In the legal sense, obviously, if you're born there you remain Australian, especially now that we can hold dual citizenship (I almost wrote 'here' - ha. The crazy expat refusing to accept that he's no longer part of his own nation...). But in the emotional sense, I'd say that what matters is whether you're raised in Australia, i.e. spend a substantial period of your childhood there, whether you're born there or not. In that sense, yes, others can remain Kiwis/Italians/Poms/whatever for life; and yes, one can be Australian and Kiwi at the same time. Basically, it depends how you feel about it, and who you feel you are. No one else has the right to tell you what country(-ies) to feel an emotional attachment to, or an identification with.

But then, I always found that line about Rupert Murdoch not being Australian because he's now American to be pretty weak. He became a US citizen for obvious pragmatic reasons. The world still knows where he's from.
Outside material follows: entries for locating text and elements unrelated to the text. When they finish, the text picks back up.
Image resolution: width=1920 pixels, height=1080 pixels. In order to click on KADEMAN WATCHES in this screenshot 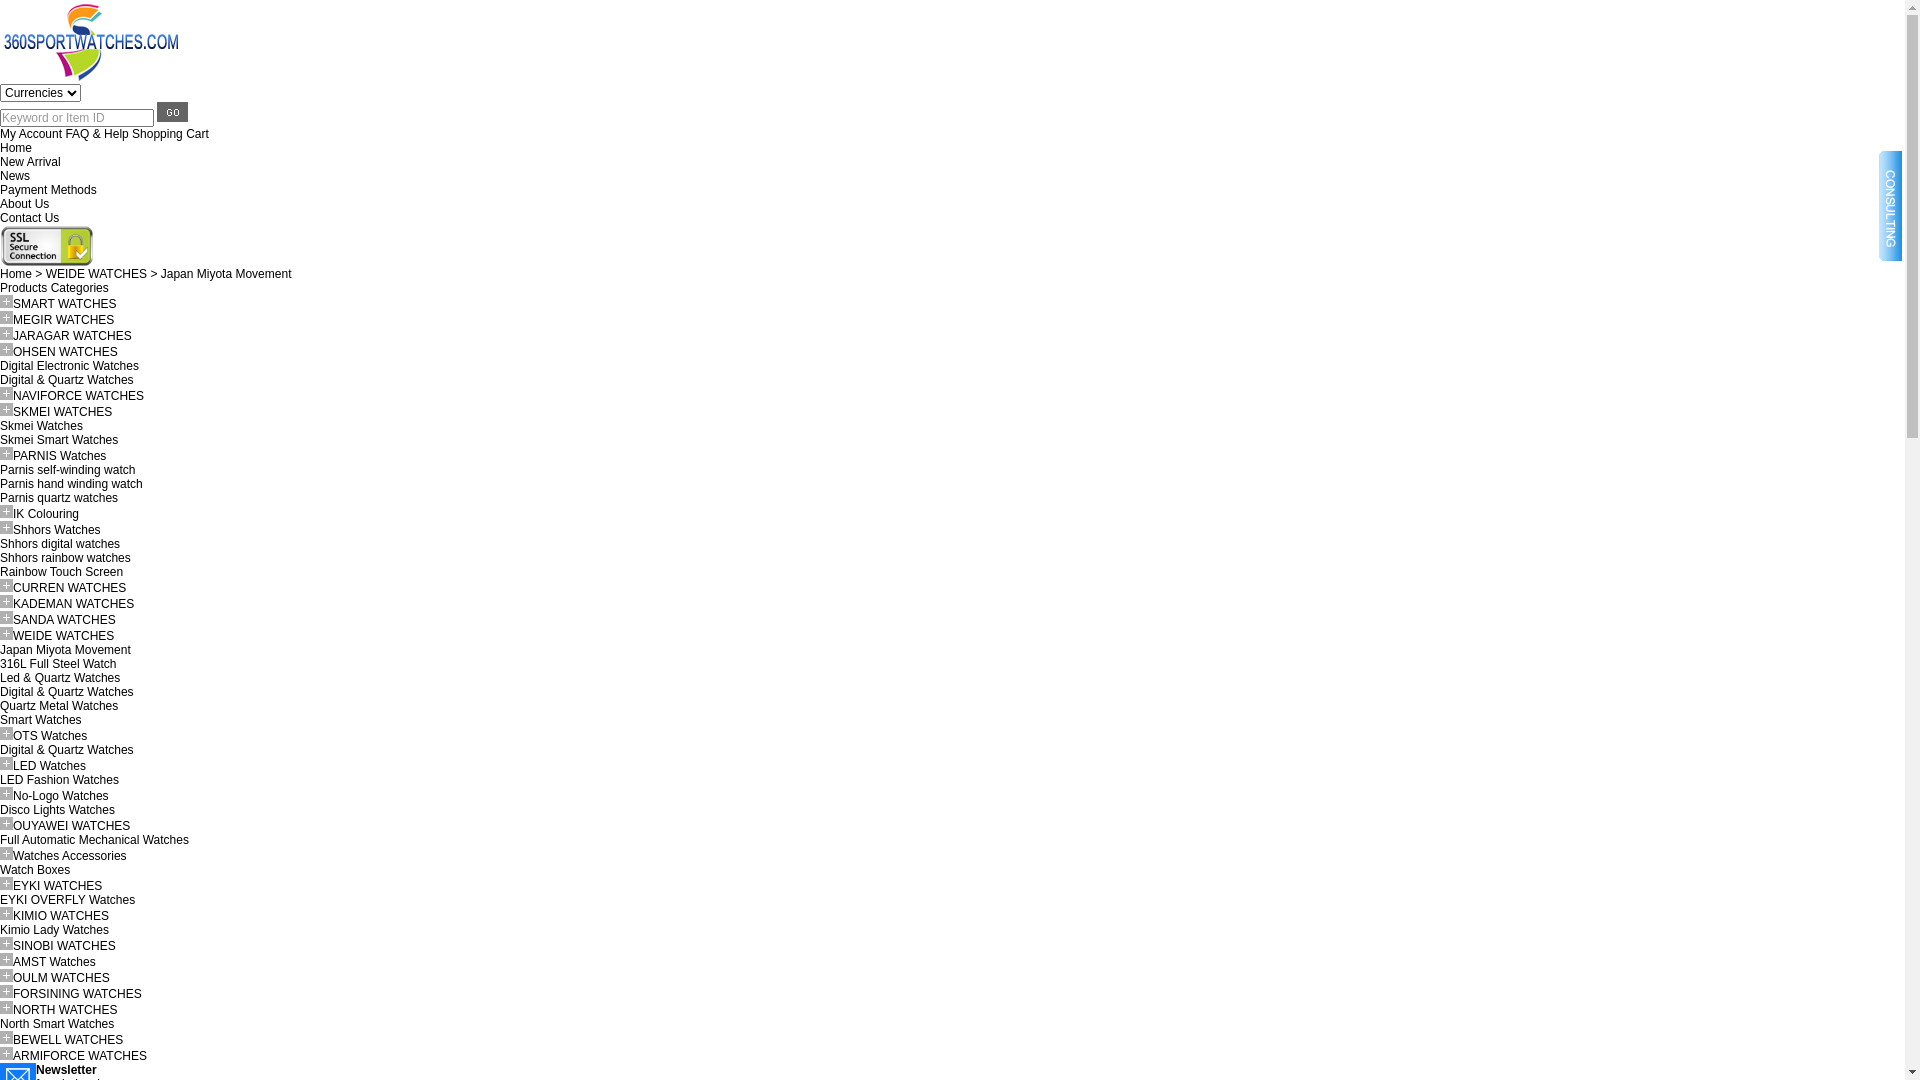, I will do `click(74, 604)`.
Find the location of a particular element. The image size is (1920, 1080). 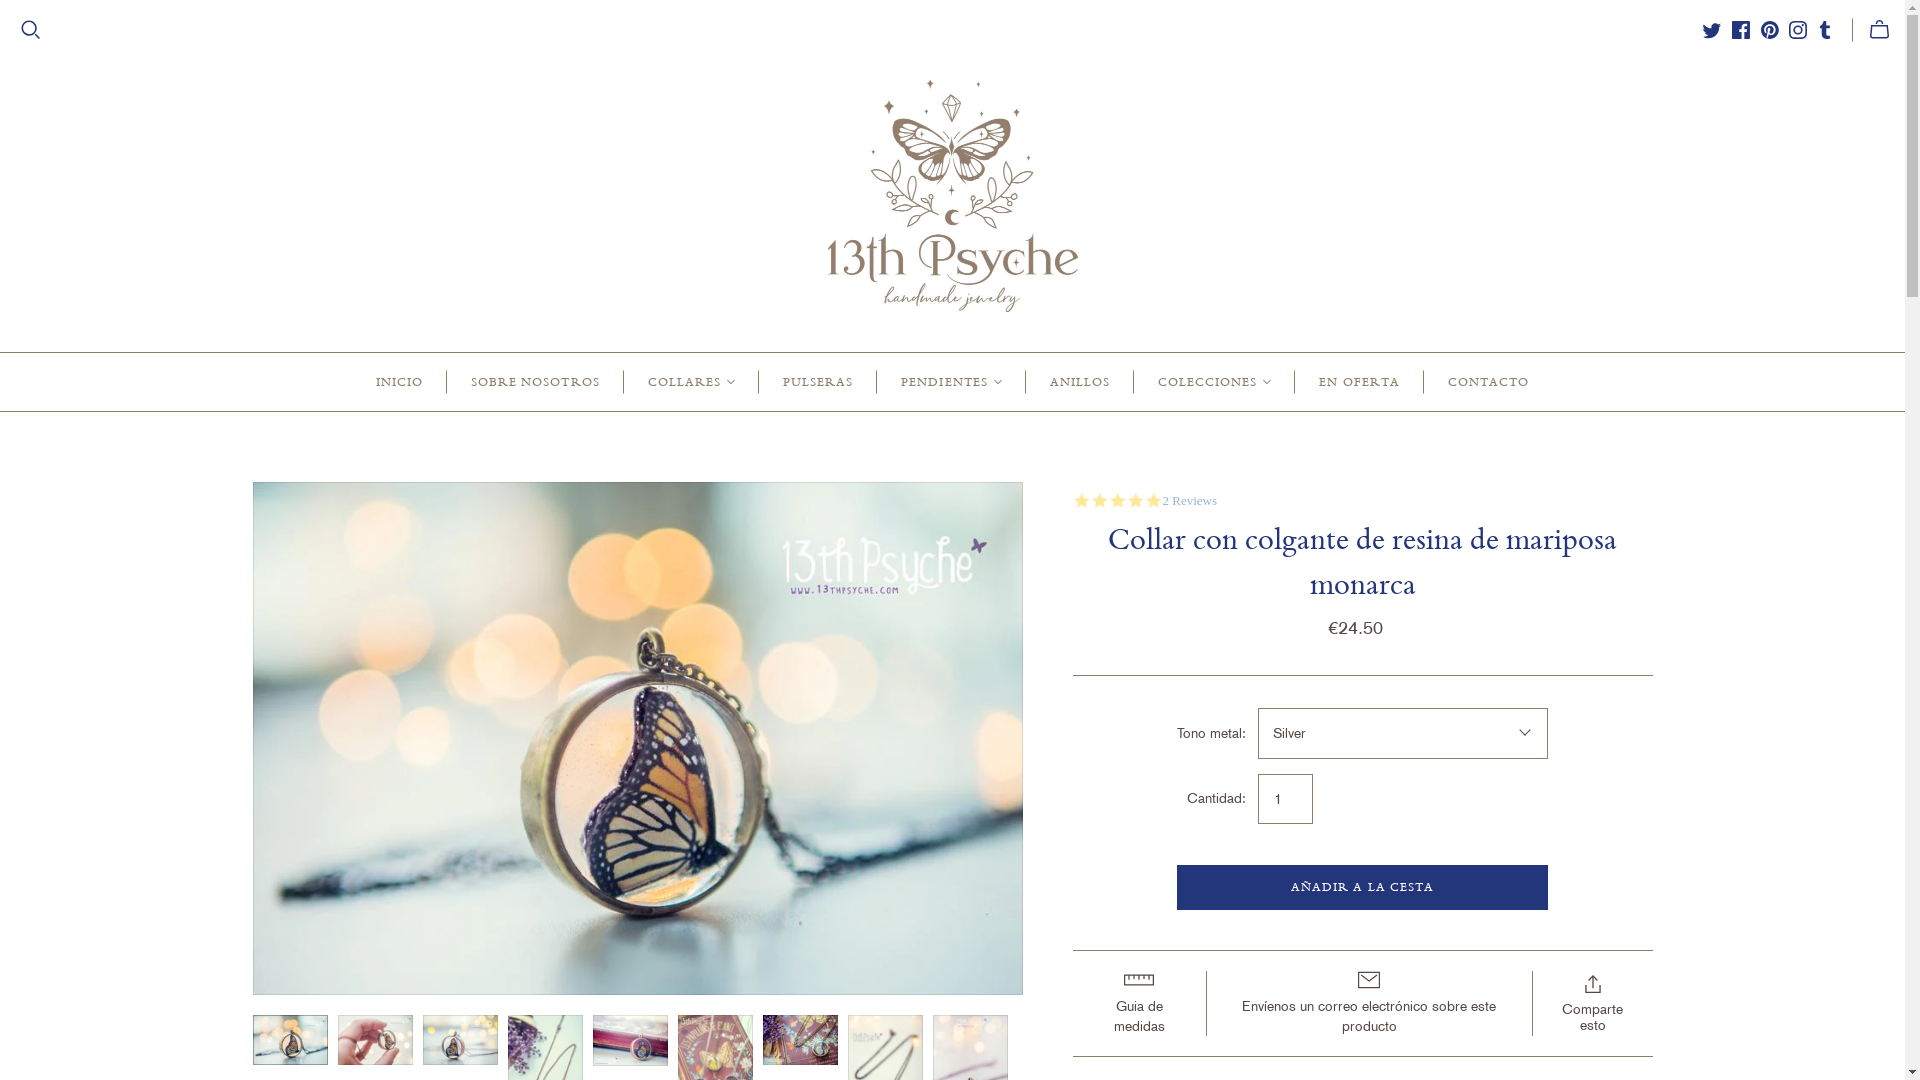

Guia de medidas is located at coordinates (1138, 1004).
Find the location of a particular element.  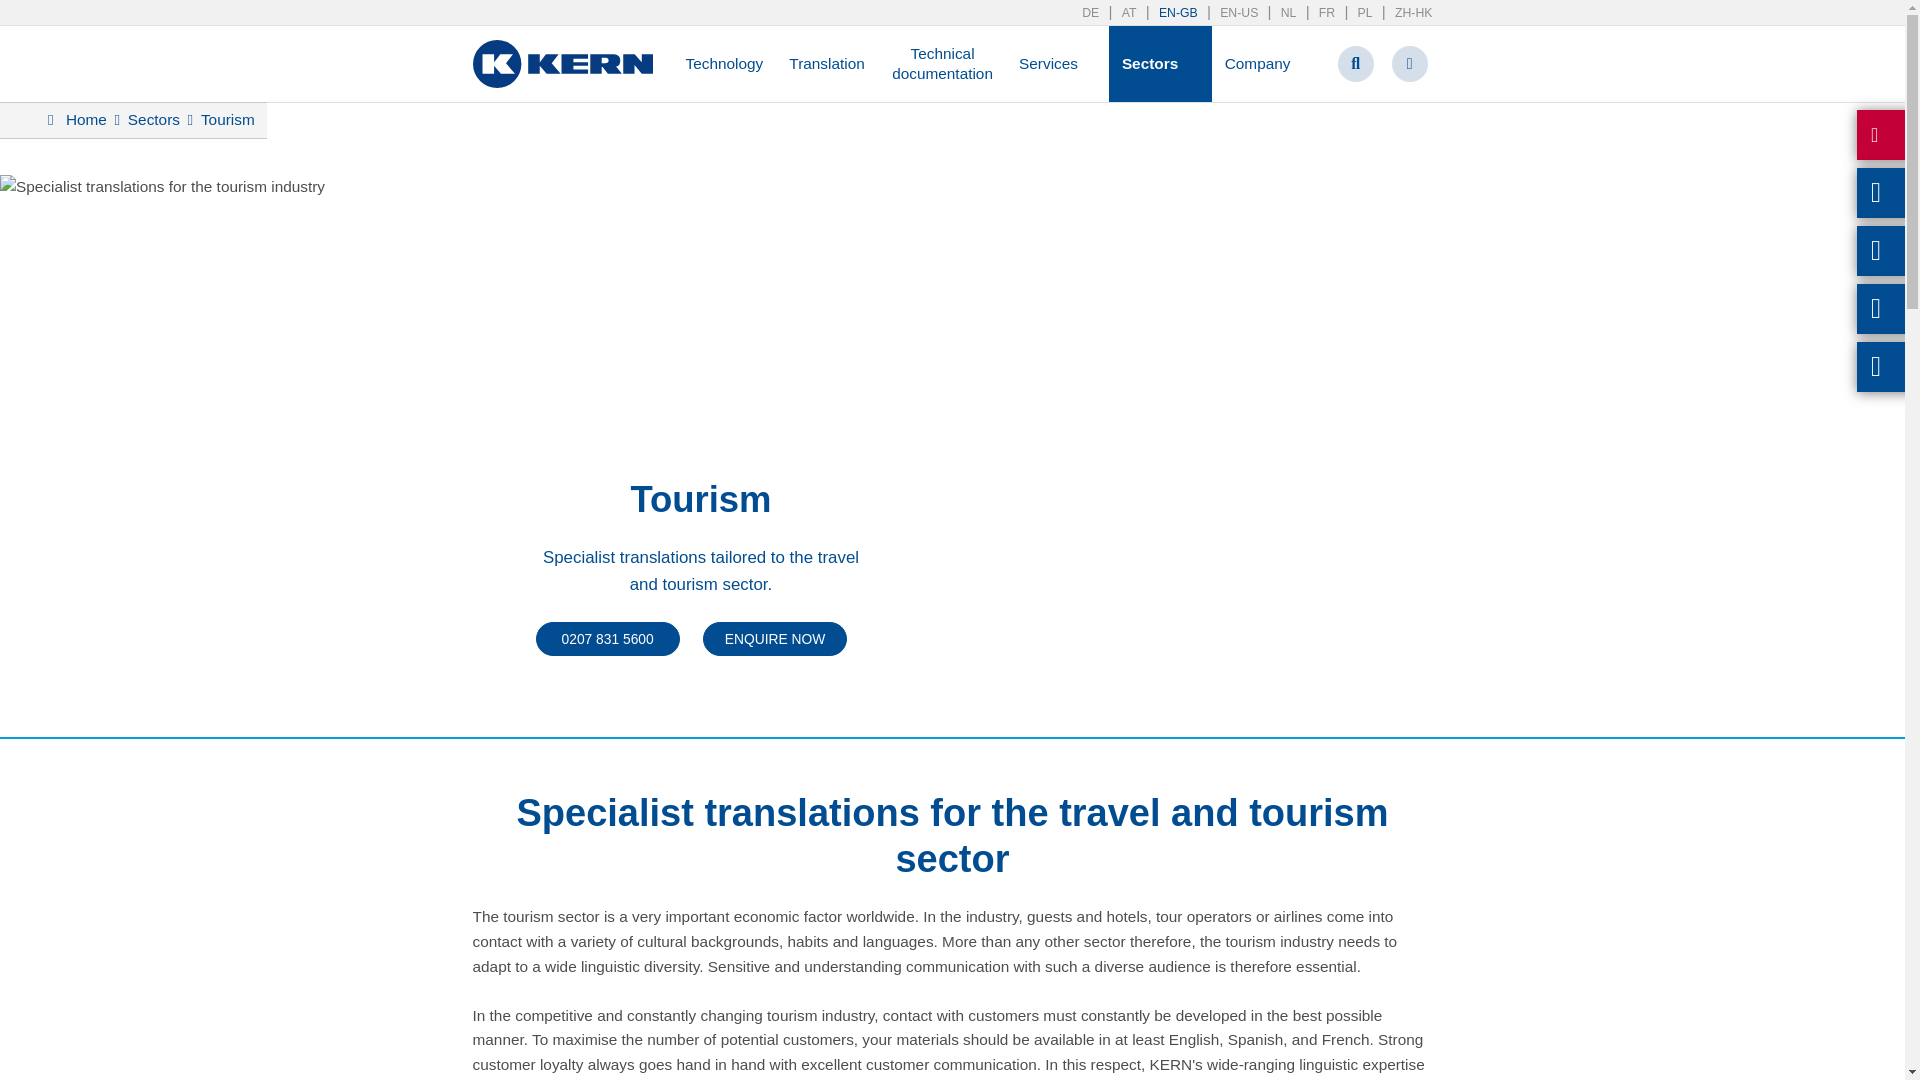

EN-GB is located at coordinates (1166, 13).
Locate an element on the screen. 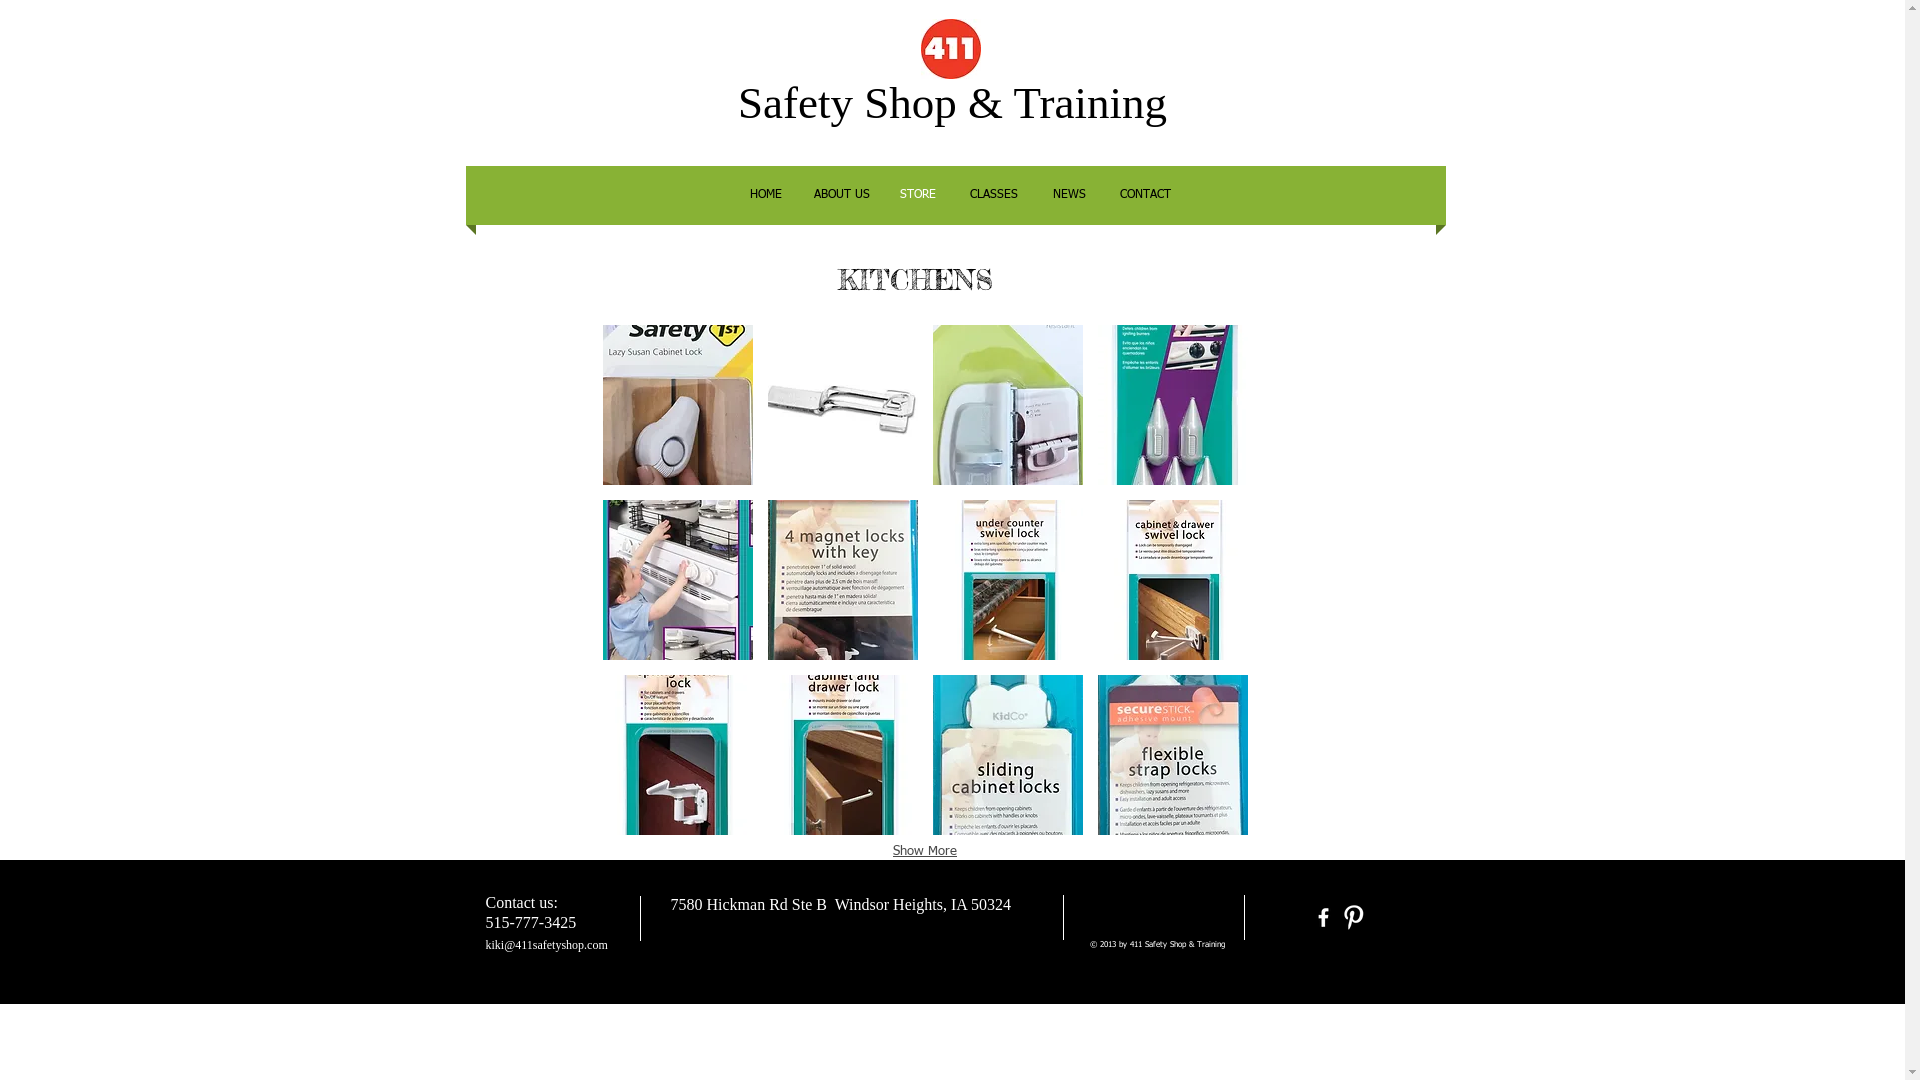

I accept that it's hypothetically possible for a born-and-raised Australian to reject the place completely, and to refuse to have anything further to do with it. But they're not the kinds of expats (if such people do actually exist) that we're talking about here. Greer and James haven't rejected their Australian-ness; If they had, they wouldn't be talking about the place, and this debate never would have happened.
posted by rory at 6:35 AM on February 3, 2004


To clarify - "No one else has the right to tell you what country(-ies) to feel an emotional attachment to, or an identification with" - obviously your emotional attachment might not match the legal situation. But the legalities of citizenship are increasingly, for some members of the global workforce, being treated as a bureaucratic obstacle, not as an exact reflection of who they really are. Murdoch gave up his Australian citizenship because he had to, at that point in history, to become a US citizen and even more insanely rich. Nowadays he wouldn't have to, so why would he?

Another possibility occurred to me - that of people who identify so strongly with another country and culture that they consider themselves part of it, even if they weren't born or raised there and aren't legally its citizens. Could we consider such people to 'be Australians' (or whatever their adopted land is)? I'd say we often do. There are examples of those sorts of people everywhere, and throughout history: the early explorers 'going native'; the backpackers who overstay their visas and get found out twenty years later, only to be fiercely defended by their (new) countrymen against bureaucratic attempts to kick them out.

We can even consider someone who has never been to Australia as Australian - children born overseas to Australian parents legally are, and depending on their upbringing might even have an Aussie accent. It's hard to imagine someone with no connection to the country whatsoever thinking of themselves as Australian, but if there was ever a real-life example of such a person, it would be interesting to see how they were received. I can imagine them doing pretty well on the talk-show circuit.
posted by rory at 6:56 AM on February 3, 2004


(Children born overseas to Australian parents legally are can be... they have to be registered.)